Challenge A: Decide whether each statement below agrees with the SSD head detection tutorial. Answer yes or no for each, and quote the words from the tutorial that settle it. (i) The model takes a 512x512 input size. (ii) The "inference" mode is faster but less precise than the other mode. (iii) Users must obtain the code from the original SSD implementation separately.
Challenge B: Write the next part of the SSD head detection tutorial, starting after its last sentence.

--- Begin Source document ---

# ssd_people head detector inference demo

This is a brief tutorial that shows how to use our Single Shot Multibox Detector (SSD) based detector for head detection on images.

## 0. Setup
First, we import the libraries required to load images and setup the SSD head detector for inference. This model has been trained using [Pierluigi Ferrari's SSD implementation](https://github.com/pierluigiferrari/ssd_keras/), of which we include the required code in this repository. We refer you to the original implementation in case of an issue with that code.  

In [8]:
from keras import backend as K
from keras.models import load_model
from keras.preprocessing import image
from keras.optimizers import Adam
import numpy as np
from matplotlib import pyplot as plt

from models.keras_ssd512 import ssd_512
from keras_loss_function.keras_ssd_loss import SSDLoss
from keras_layers.keras_layer_AnchorBoxes import AnchorBoxes
from keras_layers.keras_layer_DecodeDetections import DecodeDetections
from keras_layers.keras_layer_DecodeDetectionsFast import DecodeDetectionsFast
from keras_layers.keras_layer_L2Normalization import L2Normalization

# from ssd_encoder_decoder.ssd_output_decoder import decode_detections, decode_detections_fast
# 
# from data_generator.object_detection_2d_data_generator import DataGenerator
# from data_generator.object_detection_2d_photometric_ops import ConvertTo3Channels
# from data_generator.object_detection_2d_geometric_ops import Resize
# from data_generator.object_detection_2d_misc_utils import apply_inverse_transforms

%matplotlib inline

This model uses a 512x512 input size, let's set our image size to that resolution size:

In [9]:
# Set the image size.
img_height = 512
img_width = 512

There are two different inference modes: the mode "`inference`" uses the original implementation's algorithm, which is slower but more precise, while the "`inference_fast`" mode is much faster at the cost of precision. 

In [10]:
# Set the model's inference mode
model_mode = 'inference'

## 1. Load a trained SSD model
In order to run the head detection model first you must download the `.h5` file that contains the model and the trained weights. To do so, run the code in [section 1.1](#download_cell).

--- End Source document ---
--- Begin Record excerpts ---

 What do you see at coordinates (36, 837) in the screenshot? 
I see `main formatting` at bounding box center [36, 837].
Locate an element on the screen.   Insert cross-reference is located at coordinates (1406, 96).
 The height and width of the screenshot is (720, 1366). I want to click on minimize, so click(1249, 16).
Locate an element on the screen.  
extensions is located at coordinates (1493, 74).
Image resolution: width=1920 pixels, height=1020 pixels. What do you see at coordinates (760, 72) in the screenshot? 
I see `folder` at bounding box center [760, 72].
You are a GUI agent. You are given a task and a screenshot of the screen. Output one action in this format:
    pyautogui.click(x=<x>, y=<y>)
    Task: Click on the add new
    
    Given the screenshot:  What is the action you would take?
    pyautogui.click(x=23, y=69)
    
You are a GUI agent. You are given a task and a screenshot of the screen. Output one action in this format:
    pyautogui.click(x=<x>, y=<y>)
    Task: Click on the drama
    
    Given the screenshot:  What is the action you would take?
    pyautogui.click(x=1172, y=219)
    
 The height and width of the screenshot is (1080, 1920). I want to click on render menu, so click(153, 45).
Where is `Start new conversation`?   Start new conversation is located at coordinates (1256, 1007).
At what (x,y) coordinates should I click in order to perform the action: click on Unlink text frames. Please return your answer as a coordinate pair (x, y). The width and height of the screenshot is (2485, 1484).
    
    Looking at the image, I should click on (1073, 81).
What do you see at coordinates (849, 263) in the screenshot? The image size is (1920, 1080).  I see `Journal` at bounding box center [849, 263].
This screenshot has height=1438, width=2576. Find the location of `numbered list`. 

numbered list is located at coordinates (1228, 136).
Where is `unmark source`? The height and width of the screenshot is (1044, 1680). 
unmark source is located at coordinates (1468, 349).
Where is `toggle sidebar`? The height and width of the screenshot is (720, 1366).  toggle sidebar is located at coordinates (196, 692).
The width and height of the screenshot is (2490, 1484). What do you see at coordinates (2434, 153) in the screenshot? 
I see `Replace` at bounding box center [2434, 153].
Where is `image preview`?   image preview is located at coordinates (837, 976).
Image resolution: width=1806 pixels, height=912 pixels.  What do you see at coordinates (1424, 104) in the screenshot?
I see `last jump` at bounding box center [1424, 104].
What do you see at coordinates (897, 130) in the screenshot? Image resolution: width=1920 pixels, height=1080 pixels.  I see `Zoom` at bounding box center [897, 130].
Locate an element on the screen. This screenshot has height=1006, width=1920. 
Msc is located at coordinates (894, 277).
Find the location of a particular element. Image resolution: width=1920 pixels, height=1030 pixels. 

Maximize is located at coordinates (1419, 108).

--- End Record excerpts ---

Task response A: (i) Yes: "This model uses a 512x512 input size". (ii) No: "uses the original implementation's algorithm, which is slower but more precise". (iii) No: "of which we include the required code in this repository".

Task response B:
Once downloaded, you can either build a new model and load the trained weights into it ([section 1.2](#build_cell)) or just load the ready to use model ([section 1.3](#load_cell)). The first option allows you to configure some model parameters, while the latter loads the original model's configuration.

<a id='download_cell'></a>
### 1.1 Download the model's .h5 file
First, we download the model's file from the server to this repository's `data/models` directory. We provide a simple script which will do this task for you, which you can execute by running the next cell. NOTE: this script requires `curl`to be installed in your system. 

In case you prefer to download the model manually, you can download it using the following [link](https://drive.google.com/open?id=12cqKTPtQBAu780219hEbST7VwQuf6xDH).

In [11]:
import subprocess
import os
# Download the model file into the "data" directory
os.chdir('./data/')
if 'download_model.sh' in os.listdir(os.getcwd()):
    print("Downloading model...")
    subprocess.call("./download_model.sh")
    print("Download finished.")
# Restore the working directory path
os.chdir('..')

<a id='build_cell'></a>
### 1.2 Build the model and load the trained weights into it
You can build a new model and load the provided weights into it, which allows some degree of personalization.

In [12]:
# 0: Set the desired confidence threshold
# Set a value in range [0, 1], a higher value decreases the number of detections produced by the model and increases its
# speed during inference
conf_thresh = 0.01

# 1: Build the Keras model
K.clear_session() # Clear previous models from memory.
model = ssd_512(image_size=(img_height, img_width, 3),
                n_classes=1,
                mode=model_mode,
                l2_regularization=0.0005,
                scales=[0.07, 0.15, 0.3, 0.45, 0.6, 0.75, 0.9, 1.05], # PASCAL VOC
                aspect_ratios_per_layer=[[1.0, 2.0, 0.5],
                                         [1.0, 2.0, 0.5, 3.0, 1.0/3.0],
                                         [1.0, 2.0, 0.5, 3.0, 1.0/3.0],
                                         [1.0, 2.0, 0.5, 3.0, 1.0/3.0],
                                         [1.0, 2.0, 0.5, 3.0, 1.0/3.0],
                                         [1.0, 2.0, 0.5],
                                         [1.0, 2.0, 0.5]],
               two_boxes_for_ar1=True,
               steps=[8, 16, 32, 64, 128, 256, 512],
               offsets=[0.5, 0.5, 0.5, 0.5, 0.5, 0.5, 0.5],
               clip_boxes=False,
               variances=[0.1, 0.1, 0.2, 0.2],
               normalize_coords=True,
               subtract_mean=[123, 117, 104],
               swap_channels=[2, 1, 0],
               confidence_thresh=conf_thresh,
               iou_threshold=0.45,
               top_k=200,
               nms_max_output_size=400)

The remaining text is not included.